Now let's move onto some more high level APIs, starting with `cuDF`. Similar to `pandas` the `cudf` library is a dataframe package for working with tabular datasets.

Data is loaded onto the GPU and all operations are performed with GPU compute, but the API of `cudf` should feel very familiar to `pandas` users.

In [None]:
import cudf

In this tutorial we have some data stored in `data/`. Most of this data is too small to really benefit from GPU acceleration, but let's explore it anyway.

In [None]:
pageviews = cudf.read_csv("data/pageviews_small.csv", sep=" ")
pageviews

This `pageviews.csv` file contains just over `1M` records of pageview counts from Wikipedia in various languages.

Let's rename the columns and drop the unused `x` column.

In [None]:
pageviews.columns = ['project', 'page', 'requests', 'x']

pageviews = pageviews.drop('x', axis=1)

pageviews

Next let's count how many english record are in this dataset.

In [None]:
pageviews[pageviews.project == 'en'].count()

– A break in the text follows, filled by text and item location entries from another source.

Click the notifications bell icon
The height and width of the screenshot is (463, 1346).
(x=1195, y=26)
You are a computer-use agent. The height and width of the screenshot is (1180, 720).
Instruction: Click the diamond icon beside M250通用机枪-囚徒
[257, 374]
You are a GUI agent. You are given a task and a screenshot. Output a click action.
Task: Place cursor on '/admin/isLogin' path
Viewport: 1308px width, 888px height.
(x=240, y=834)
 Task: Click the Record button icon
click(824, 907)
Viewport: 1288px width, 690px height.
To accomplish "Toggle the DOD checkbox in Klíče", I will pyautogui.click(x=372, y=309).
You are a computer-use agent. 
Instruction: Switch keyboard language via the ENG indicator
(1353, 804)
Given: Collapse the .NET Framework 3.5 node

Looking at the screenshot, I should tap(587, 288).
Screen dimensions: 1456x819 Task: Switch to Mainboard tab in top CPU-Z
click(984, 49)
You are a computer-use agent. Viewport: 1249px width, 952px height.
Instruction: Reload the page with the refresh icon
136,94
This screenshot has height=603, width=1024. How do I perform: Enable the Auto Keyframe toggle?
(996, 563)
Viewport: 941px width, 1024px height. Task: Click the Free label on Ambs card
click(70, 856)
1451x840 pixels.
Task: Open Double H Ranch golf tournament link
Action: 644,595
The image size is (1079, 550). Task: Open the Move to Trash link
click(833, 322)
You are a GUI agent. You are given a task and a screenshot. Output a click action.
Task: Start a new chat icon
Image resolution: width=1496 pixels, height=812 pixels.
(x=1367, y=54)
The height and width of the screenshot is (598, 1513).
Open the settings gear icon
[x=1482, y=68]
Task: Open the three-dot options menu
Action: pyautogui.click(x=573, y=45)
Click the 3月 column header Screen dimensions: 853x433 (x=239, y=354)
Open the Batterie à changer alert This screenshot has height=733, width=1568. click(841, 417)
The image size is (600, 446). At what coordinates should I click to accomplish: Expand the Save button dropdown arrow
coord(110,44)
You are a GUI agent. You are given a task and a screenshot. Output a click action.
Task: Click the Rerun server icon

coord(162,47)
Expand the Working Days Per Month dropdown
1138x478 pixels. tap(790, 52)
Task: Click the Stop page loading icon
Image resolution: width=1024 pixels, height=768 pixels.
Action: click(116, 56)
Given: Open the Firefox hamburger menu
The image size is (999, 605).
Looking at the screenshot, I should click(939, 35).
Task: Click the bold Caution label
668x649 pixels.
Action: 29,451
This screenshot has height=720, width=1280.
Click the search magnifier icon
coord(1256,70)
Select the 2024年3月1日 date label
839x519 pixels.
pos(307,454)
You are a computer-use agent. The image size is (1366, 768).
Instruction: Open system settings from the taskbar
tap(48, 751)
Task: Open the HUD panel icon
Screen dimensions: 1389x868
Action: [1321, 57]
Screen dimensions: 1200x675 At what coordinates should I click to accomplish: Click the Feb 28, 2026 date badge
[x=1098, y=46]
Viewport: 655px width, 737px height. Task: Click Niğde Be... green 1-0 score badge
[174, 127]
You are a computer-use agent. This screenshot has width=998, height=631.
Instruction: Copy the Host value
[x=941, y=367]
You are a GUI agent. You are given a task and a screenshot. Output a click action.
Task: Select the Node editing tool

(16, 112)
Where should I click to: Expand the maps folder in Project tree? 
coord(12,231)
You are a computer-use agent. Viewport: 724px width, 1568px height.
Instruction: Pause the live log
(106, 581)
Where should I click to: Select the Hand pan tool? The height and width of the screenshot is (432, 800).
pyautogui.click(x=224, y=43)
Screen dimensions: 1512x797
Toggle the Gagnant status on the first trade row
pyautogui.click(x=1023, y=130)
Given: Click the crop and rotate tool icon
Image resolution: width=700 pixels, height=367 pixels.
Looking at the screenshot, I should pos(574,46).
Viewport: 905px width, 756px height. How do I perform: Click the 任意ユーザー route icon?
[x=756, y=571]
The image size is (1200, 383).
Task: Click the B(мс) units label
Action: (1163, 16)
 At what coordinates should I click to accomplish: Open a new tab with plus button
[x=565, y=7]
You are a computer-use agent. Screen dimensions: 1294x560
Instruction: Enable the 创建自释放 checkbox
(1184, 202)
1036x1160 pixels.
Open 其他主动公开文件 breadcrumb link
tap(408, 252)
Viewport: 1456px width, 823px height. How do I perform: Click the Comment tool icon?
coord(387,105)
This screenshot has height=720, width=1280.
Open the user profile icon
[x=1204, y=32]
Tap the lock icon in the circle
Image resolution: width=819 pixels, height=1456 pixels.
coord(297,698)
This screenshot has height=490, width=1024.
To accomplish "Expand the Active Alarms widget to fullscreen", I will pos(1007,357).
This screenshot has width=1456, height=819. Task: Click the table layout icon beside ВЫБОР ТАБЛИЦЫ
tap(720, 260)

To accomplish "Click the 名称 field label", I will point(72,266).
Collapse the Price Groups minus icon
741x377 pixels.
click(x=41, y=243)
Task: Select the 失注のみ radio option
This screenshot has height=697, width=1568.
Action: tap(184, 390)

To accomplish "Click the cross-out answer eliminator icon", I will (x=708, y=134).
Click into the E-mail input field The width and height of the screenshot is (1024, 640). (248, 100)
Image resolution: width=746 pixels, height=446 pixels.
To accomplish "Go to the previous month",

Then let's perform a groupby where we count all of the pages by language.

In [None]:
grouped_pageviews = pageviews.groupby('project').count().reset_index()
grouped_pageviews

And finally let's have a look at the results for English, French, Chinese and Polish specificallty.

In [None]:
grouped_pageviews[grouped_pageviews.project.isin(['en', 'fr', 'zh', 'pl'])]

If you have used `pandas` before then all fo this syntax should be very familiar to you. In the same way that `cupy` implements a large portion of the `numpy` API, `cudf` implements a large portion of the `pandas` API.

The only difference is that all of our filtering and groupby operations happened on the GPU instead of the CPU giving much better performance.